▶ _What is expected_: From the line that includes "Remembering Dolly Parton: The" down to the final line of the data below, copy every line exactly and leave the rest out.

_ _ _

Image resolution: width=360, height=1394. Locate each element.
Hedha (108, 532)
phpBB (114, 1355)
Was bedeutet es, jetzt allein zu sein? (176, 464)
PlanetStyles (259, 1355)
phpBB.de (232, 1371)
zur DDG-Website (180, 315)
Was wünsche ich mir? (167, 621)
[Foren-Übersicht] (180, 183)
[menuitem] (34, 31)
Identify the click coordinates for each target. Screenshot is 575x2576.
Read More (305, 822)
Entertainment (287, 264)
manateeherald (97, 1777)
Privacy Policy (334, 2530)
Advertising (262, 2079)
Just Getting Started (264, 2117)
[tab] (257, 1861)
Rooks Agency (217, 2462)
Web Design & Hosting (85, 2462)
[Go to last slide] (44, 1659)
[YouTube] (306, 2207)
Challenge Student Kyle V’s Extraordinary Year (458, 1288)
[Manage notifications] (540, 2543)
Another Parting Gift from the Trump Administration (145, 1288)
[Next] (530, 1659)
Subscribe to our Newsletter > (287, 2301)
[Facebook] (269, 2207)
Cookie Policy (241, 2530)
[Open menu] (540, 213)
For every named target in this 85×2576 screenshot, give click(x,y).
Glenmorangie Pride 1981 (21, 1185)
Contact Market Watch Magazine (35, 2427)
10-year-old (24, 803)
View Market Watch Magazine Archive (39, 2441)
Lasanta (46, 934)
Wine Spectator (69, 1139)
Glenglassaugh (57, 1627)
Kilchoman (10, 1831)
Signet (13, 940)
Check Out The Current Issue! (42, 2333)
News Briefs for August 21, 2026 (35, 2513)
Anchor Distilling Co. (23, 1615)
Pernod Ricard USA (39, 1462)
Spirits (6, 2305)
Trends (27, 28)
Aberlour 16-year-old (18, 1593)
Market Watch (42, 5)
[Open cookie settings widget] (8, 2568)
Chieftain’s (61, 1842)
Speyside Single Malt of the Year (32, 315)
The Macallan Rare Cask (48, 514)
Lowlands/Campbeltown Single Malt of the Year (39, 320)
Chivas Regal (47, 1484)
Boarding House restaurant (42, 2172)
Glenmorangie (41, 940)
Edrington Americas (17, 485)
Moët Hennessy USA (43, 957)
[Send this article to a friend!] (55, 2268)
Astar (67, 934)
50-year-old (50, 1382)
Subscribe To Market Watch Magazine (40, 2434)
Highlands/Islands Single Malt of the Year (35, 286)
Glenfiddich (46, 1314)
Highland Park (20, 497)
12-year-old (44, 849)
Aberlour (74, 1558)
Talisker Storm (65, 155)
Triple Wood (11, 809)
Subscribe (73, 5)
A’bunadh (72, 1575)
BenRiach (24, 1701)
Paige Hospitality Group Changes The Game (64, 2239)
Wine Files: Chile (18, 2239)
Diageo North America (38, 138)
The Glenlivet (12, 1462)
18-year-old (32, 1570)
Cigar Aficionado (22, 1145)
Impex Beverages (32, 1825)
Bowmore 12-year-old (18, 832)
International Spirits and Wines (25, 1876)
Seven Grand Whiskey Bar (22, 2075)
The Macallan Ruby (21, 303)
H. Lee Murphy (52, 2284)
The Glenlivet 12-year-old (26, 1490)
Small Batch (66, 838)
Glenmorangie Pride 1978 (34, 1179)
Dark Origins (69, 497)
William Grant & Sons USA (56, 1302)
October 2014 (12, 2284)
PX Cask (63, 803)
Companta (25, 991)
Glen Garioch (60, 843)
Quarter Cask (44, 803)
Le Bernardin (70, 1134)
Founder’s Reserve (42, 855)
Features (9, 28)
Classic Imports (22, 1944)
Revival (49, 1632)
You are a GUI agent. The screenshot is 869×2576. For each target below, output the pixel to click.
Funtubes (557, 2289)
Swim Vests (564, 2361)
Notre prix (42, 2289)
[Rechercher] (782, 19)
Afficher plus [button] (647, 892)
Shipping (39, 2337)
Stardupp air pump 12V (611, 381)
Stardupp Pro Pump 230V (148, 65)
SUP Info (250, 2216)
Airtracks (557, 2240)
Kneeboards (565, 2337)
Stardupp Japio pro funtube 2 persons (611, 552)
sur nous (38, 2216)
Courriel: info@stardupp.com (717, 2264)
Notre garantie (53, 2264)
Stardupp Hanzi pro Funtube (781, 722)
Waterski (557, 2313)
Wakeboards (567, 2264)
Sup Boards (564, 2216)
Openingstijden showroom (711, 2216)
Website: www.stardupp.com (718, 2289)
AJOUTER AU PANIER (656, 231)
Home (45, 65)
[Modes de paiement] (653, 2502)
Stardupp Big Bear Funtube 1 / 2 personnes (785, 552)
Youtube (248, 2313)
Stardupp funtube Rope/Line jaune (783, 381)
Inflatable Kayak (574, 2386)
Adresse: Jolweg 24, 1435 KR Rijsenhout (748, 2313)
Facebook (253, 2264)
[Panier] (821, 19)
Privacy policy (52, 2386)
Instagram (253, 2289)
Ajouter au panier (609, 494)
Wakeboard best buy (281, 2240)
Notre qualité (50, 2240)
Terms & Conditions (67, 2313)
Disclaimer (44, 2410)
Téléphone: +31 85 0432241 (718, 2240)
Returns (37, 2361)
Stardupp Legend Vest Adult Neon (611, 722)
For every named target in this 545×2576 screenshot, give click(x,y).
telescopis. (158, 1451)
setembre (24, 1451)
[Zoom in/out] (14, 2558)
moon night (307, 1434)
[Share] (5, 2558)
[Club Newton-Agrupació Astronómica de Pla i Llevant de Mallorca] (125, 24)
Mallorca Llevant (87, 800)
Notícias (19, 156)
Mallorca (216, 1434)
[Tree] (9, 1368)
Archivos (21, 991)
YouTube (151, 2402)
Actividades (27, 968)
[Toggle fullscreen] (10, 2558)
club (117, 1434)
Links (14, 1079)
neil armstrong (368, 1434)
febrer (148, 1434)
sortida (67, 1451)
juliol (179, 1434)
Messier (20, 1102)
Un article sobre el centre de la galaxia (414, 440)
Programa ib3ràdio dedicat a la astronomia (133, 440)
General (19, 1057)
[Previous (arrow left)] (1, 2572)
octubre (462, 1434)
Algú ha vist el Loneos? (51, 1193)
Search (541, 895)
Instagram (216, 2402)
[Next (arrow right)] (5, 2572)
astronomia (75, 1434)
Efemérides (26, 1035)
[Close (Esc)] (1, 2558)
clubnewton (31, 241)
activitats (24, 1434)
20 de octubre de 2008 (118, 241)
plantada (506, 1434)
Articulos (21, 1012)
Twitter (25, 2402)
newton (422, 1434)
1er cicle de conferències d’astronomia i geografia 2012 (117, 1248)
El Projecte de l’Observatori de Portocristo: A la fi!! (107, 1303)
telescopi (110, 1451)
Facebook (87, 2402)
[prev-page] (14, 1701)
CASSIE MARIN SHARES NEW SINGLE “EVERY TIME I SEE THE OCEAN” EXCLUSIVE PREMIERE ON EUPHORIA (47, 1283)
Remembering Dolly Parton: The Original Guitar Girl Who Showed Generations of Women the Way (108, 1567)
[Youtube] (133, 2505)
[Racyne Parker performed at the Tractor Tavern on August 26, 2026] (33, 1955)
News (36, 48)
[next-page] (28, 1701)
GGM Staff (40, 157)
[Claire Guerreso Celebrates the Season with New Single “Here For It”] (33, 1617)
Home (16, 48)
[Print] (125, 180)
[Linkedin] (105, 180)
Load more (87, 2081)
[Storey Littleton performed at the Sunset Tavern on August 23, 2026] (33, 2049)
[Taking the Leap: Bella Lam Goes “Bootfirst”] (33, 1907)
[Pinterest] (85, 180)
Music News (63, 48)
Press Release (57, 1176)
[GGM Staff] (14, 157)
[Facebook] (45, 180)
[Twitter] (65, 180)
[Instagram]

_ _ _

▶ _Reply to the exercise_:
Remembering Dolly Parton: The Original Guitar Girl Who Showed Generations of Women the Way (108, 1567)
[Youtube] (133, 2505)
[Racyne Parker performed at the Tractor Tavern on August 26, 2026] (33, 1955)
News (36, 48)
[next-page] (28, 1701)
GGM Staff (40, 157)
[Claire Guerreso Celebrates the Season with New Single “Here For It”] (33, 1617)
Home (16, 48)
[Print] (125, 180)
[Linkedin] (105, 180)
Load more (87, 2081)
[Storey Littleton performed at the Sunset Tavern on August 23, 2026] (33, 2049)
[Taking the Leap: Bella Lam Goes “Bootfirst”] (33, 1907)
[Pinterest] (85, 180)
Music News (63, 48)
Press Release (57, 1176)
[GGM Staff] (14, 157)
[Facebook] (45, 180)
[Twitter] (65, 180)
[Instagram]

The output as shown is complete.